■ **Required action**: From the entries below, return exactly the lines beginning at the one that contains "7月 (245, 645)" and ending at the one that contains "華懋集團 (244, 1411)", both of them included, and only those lines.

■ **Data supplied**:
━━━━━━━━━━━━━━━━━━━━━━━━━━━━━━
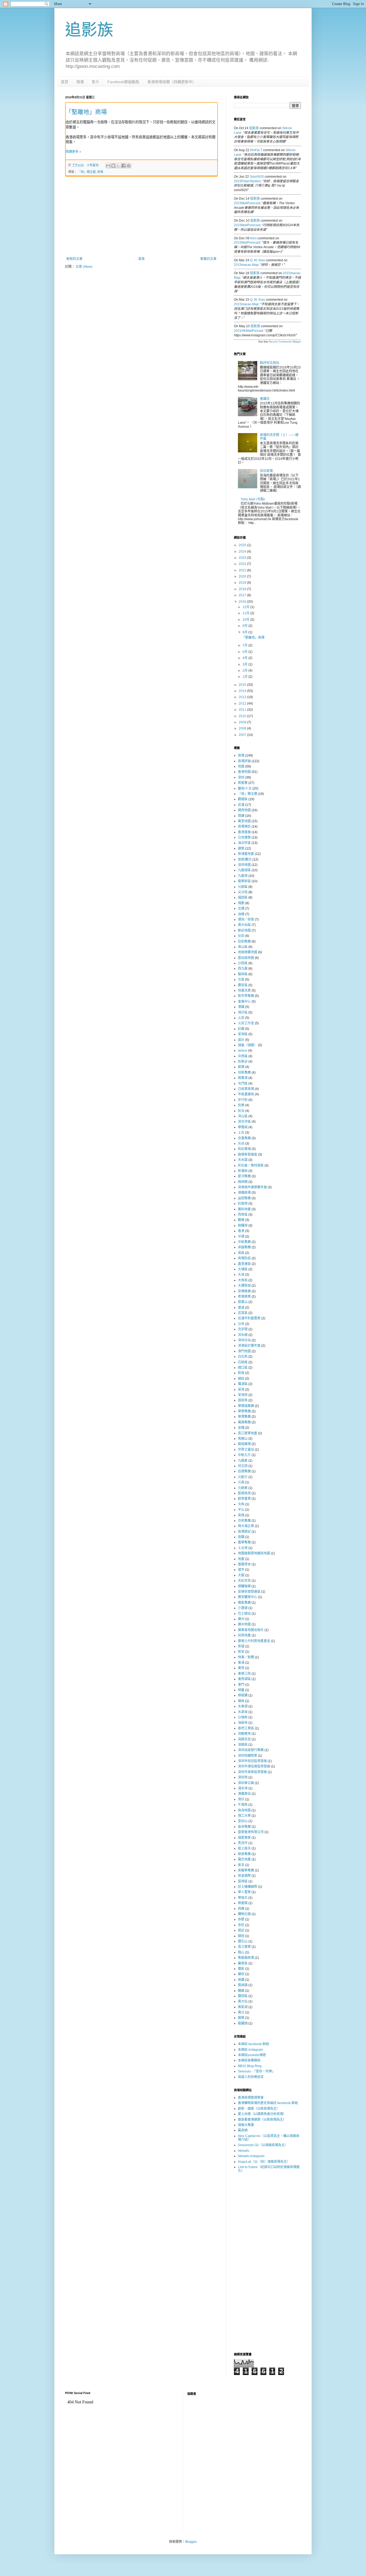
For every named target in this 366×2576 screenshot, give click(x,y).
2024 (243, 551)
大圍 (241, 1575)
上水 (241, 1132)
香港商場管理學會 (251, 2097)
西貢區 (243, 1214)
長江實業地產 (247, 1433)
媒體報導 (244, 1586)
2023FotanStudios (247, 181)
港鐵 (241, 1007)
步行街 (243, 1100)
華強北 (243, 1898)
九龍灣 (243, 876)
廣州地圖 (244, 1624)
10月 (246, 619)
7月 (245, 645)
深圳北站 (244, 1340)
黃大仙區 (244, 925)
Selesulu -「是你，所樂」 (256, 2071)
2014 (243, 691)
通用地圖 (244, 810)
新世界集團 (246, 996)
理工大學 (244, 1816)
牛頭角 (243, 1805)
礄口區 (243, 1367)
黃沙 (241, 2012)
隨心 (241, 1952)
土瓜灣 (243, 1548)
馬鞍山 (243, 1438)
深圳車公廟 (246, 1783)
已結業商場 (246, 1089)
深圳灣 (243, 1777)
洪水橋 (243, 1335)
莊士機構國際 (247, 1887)
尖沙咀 (243, 892)
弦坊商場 (266, 471)
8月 (245, 632)
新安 (241, 1652)
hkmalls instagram (251, 2156)
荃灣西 (243, 1395)
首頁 (64, 82)
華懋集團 (244, 1411)
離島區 (243, 1963)
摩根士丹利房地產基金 (254, 1641)
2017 (243, 595)
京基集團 (244, 1138)
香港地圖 (244, 772)
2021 (243, 570)
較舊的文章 (208, 259)
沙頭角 (243, 1717)
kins (253, 238)
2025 (243, 545)
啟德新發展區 (247, 1154)
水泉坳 (243, 1712)
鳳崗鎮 (243, 1985)
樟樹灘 (243, 1695)
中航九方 (244, 1455)
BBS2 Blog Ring (250, 2066)
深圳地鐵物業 (247, 1756)
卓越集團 (244, 1247)
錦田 (241, 1936)
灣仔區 (243, 1012)
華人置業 (244, 1892)
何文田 (243, 1466)
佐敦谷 (243, 1061)
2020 (243, 576)
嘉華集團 (244, 1542)
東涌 (241, 1663)
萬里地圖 (244, 821)
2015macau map (246, 265)
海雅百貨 (244, 1739)
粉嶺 (241, 1373)
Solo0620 (257, 176)
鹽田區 (243, 1996)
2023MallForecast (247, 203)
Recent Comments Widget (285, 341)
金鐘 (241, 1428)
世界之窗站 (246, 1449)
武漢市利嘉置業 (249, 1318)
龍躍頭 (243, 2023)
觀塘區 (243, 799)
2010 (243, 716)
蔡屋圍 (243, 1903)
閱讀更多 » (73, 152)
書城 (241, 1307)
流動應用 (244, 1734)
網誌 (241, 1378)
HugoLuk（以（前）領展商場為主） (264, 2162)
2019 (243, 583)
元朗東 (243, 1488)
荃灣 (241, 1389)
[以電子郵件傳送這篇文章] (108, 165)
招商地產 (244, 1635)
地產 (241, 1559)
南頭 (241, 1515)
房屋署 (243, 783)
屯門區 (243, 1083)
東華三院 (244, 1674)
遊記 (241, 1930)
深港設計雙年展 (249, 1345)
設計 (241, 1040)
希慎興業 (244, 1296)
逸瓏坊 (265, 399)
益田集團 (244, 1198)
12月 (246, 607)
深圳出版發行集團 (251, 1750)
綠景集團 (244, 1854)
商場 (100, 171)
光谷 (241, 1143)
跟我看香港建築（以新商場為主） (262, 2119)
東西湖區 (244, 1679)
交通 (241, 908)
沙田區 (243, 963)
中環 (241, 1236)
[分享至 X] (118, 165)
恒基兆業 (244, 990)
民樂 (241, 1105)
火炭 (241, 1018)
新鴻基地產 (246, 854)
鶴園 (241, 1991)
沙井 (241, 1324)
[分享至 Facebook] (123, 165)
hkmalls (243, 2151)
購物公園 (244, 1914)
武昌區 (243, 1313)
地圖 (241, 766)
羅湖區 (243, 1384)
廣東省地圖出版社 (251, 1630)
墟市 (241, 1570)
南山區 (243, 947)
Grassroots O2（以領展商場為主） (263, 2145)
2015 (243, 685)
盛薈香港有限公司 (251, 1832)
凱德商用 (244, 1493)
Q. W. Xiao (257, 260)
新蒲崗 (243, 1171)
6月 (245, 652)
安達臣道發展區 (249, 1592)
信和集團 (244, 941)
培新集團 (244, 1072)
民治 (241, 1111)
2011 (243, 710)
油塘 (241, 914)
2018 (243, 589)
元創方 (243, 1477)
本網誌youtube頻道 (252, 2055)
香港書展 (244, 832)
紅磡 (241, 1029)
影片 (95, 82)
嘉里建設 (244, 1264)
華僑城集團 (246, 1406)
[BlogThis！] (113, 165)
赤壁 (241, 1919)
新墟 (241, 1646)
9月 (245, 626)
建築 (241, 848)
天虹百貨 (244, 1581)
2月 (245, 670)
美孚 (241, 1865)
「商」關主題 (87, 171)
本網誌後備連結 (249, 2060)
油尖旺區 (244, 843)
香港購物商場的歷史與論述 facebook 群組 (268, 2103)
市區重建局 (246, 1094)
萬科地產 (244, 1209)
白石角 (243, 1356)
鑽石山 (243, 1941)
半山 (241, 1510)
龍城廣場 (244, 1444)
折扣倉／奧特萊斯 (251, 1165)
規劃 (241, 903)
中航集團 (244, 1242)
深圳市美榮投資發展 (252, 1772)
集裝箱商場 (246, 1958)
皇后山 (243, 1821)
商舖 (241, 1537)
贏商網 (243, 2130)
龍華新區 (244, 881)
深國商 (243, 1745)
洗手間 (243, 1329)
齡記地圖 (244, 930)
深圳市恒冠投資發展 (252, 1761)
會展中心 (244, 1001)
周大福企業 (246, 1526)
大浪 (241, 1274)
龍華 (241, 2018)
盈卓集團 (244, 1827)
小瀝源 (243, 1608)
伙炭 (241, 936)
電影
━━━━━━━━━━━━━━━━━━━━━━━━━━━━━━
■ **Answer to this task**:
7月 (245, 645)
深圳北站 (244, 1340)
黃大仙區 (244, 925)
Selesulu -「是你，所樂」 (256, 2071)
2014 (243, 691)
通用地圖 (244, 810)
新世界集團 (246, 996)
理工大學 (244, 1816)
牛頭角 (243, 1805)
礄口區 (243, 1367)
黃沙 (241, 2012)
隨心 (241, 1952)
土瓜灣 (243, 1548)
馬鞍山 (243, 1438)
深圳車公廟 (246, 1783)
已結業商場 (246, 1089)
深圳灣 (243, 1777)
洪水橋 (243, 1335)
莊士機構國際 (247, 1887)
尖沙咀 (243, 892)
弦坊商場 (266, 471)
8月 (245, 632)
新安 (241, 1652)
hkmalls instagram (251, 2156)
荃灣西 (243, 1395)
首頁 (64, 82)
華懋集團 (244, 1411)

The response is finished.